ПРЕДЛОЖЕННЫЙ ФРАГМЕНТ —

▼

Юлий Ким «в течение всей институтской жизни стремился к универсальному европейскому образованию». Учил латинский язык, мечтал заниматься античной историей, выучить итальянский, французский, испанский. Зачитывался Анатолем Франсом. Потом задумал поступать в аспирантуру на кафедру советской литературы, изучал творчество Владимира Луговского. Ким и сейчас высоко ценит творчество советских поэтов романтического толка: Багрицкого, Светлова, Тихонова, Луговского, - и говорит об их безусловном идейно-стилистическом родстве с творчеством шестидесятников. Правда, карьере учёного-филолога он в конце концов предпочёл работу в школе и сочинительство.

Институт был для Кима, как и для всех его друзей-мгпишников, местом творческой самореализации. Он был активным автором и участником капустников-обозрений, которые его команде перешли по эстафете от мэтров – Визбора, Красновского, Ряшенцева, Кусургашева, Фоменко.

▲

ИСХОДНЫЕ ДАННЫЕ —
▼

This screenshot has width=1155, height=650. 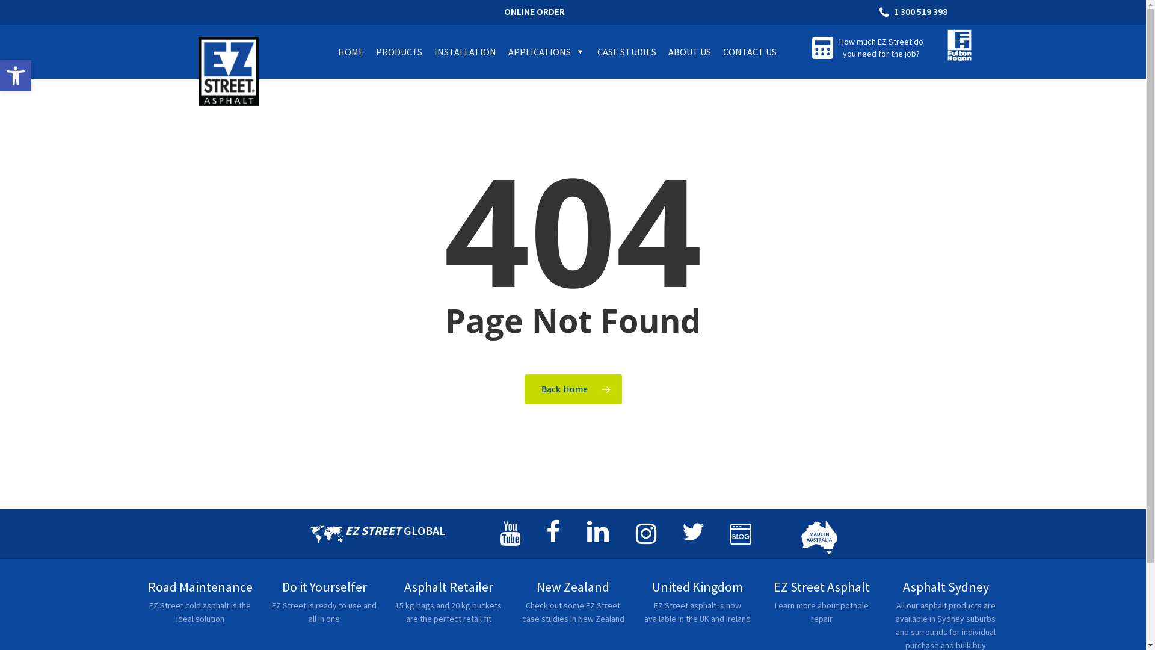 I want to click on 'Do it Yourselfer, so click(x=324, y=608).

▲

ЗАДАНИЕ — Что, согласно фрагменту о Юлии Киме, он в конце концов предпочёл карьере учёного-филолога?

РЕШЕНИЕ ЗАДАНИЯ — Работу в школе и сочинительство.